= Exercise aim =
From the first line of the material through the line containing "[Decrease Quantity] (830, 716)", restate everything word for word and nothing more.
+--
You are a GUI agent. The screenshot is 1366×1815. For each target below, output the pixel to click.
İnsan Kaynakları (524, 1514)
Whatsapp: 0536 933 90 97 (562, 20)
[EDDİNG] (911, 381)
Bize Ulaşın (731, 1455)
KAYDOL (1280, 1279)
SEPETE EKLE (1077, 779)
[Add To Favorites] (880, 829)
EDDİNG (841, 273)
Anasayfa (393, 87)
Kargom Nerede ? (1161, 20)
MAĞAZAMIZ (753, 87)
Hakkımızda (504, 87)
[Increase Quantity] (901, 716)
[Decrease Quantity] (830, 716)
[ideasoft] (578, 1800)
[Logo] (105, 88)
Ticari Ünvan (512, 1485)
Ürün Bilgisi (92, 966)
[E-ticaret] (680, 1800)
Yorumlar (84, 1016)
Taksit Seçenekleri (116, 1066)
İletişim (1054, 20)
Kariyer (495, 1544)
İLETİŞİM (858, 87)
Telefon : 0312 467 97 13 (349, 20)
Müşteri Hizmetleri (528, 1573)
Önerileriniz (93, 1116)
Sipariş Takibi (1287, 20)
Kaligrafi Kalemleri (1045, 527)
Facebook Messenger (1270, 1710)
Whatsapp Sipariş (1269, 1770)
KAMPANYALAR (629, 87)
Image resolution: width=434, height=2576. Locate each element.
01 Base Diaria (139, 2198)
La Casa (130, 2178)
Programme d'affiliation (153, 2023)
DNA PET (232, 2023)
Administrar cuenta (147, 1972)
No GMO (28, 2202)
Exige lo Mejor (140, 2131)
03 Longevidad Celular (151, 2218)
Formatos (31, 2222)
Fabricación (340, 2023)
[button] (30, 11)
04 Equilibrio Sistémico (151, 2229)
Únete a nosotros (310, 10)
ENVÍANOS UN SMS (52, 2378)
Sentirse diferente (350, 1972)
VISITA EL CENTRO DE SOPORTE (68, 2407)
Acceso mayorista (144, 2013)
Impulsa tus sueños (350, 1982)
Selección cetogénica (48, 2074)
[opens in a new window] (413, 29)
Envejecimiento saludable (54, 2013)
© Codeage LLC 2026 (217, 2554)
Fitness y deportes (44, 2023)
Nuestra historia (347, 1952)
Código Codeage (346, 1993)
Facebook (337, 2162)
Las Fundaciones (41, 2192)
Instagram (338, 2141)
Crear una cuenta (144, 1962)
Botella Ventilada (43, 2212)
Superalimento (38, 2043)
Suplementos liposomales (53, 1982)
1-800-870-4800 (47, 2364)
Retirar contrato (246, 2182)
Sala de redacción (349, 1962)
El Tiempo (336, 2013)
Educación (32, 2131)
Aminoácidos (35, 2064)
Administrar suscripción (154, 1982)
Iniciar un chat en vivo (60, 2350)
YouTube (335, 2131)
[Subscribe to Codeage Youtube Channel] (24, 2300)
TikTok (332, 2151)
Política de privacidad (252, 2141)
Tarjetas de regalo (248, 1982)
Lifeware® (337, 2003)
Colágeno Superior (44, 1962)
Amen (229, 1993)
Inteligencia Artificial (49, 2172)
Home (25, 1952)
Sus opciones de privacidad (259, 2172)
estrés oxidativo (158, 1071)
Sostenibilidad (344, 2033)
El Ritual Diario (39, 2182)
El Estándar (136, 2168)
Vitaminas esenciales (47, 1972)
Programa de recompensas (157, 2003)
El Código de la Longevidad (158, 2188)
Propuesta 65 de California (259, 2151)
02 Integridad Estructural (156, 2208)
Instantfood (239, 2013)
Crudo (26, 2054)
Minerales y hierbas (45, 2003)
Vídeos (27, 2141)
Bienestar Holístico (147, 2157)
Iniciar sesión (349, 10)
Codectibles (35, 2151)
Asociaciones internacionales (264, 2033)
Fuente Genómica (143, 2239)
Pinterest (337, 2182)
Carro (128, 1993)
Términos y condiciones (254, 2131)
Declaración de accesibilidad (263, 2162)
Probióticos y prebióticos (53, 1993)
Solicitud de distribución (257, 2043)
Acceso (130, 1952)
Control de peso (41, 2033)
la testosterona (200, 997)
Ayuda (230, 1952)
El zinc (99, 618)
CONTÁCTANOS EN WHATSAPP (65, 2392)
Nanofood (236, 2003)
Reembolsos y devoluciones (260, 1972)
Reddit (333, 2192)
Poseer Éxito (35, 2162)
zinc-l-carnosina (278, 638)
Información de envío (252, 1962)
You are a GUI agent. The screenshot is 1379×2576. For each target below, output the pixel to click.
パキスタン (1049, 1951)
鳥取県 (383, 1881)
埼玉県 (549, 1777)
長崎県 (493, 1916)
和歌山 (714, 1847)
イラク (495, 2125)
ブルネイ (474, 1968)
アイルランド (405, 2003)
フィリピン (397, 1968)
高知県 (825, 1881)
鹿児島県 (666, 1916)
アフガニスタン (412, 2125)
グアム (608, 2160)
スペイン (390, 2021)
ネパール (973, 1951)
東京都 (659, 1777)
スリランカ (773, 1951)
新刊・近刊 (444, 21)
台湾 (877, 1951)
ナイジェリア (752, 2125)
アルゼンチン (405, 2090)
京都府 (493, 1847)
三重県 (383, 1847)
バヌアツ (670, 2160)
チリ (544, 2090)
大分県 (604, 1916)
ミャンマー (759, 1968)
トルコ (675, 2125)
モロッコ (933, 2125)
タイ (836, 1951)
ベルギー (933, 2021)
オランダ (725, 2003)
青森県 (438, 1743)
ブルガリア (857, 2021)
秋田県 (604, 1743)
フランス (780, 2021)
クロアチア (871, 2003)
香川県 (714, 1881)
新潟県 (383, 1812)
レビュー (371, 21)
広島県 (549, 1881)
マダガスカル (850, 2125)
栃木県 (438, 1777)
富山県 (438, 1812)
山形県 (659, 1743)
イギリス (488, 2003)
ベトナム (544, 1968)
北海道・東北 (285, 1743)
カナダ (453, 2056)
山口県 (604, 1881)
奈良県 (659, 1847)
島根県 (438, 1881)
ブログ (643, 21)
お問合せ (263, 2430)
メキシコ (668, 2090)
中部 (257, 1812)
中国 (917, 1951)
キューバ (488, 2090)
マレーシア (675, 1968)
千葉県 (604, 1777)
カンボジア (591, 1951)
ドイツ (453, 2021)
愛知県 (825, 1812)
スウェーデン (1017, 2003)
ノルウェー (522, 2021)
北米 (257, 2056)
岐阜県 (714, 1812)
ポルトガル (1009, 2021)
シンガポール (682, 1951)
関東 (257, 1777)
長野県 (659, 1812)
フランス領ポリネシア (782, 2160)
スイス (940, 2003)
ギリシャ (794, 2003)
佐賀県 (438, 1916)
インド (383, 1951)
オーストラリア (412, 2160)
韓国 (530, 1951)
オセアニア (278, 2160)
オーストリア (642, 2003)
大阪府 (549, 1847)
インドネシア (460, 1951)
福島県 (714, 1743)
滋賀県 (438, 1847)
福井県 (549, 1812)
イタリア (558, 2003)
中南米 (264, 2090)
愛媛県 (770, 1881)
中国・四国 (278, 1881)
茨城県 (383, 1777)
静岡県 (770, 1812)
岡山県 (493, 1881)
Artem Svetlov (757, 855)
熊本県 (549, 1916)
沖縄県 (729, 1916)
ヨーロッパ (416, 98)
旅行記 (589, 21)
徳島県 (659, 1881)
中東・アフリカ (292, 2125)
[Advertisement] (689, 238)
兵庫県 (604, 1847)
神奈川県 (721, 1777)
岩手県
+--
= Response area =
You are a GUI agent. The screenshot is 1366×1815. For each target below, output the pixel to click.
İnsan Kaynakları (524, 1514)
Whatsapp: 0536 933 90 97 (562, 20)
[EDDİNG] (911, 381)
Bize Ulaşın (731, 1455)
KAYDOL (1280, 1279)
SEPETE EKLE (1077, 779)
[Add To Favorites] (880, 829)
EDDİNG (841, 273)
Anasayfa (393, 87)
Kargom Nerede ? (1161, 20)
MAĞAZAMIZ (753, 87)
Hakkımızda (504, 87)
[Increase Quantity] (901, 716)
[Decrease Quantity] (830, 716)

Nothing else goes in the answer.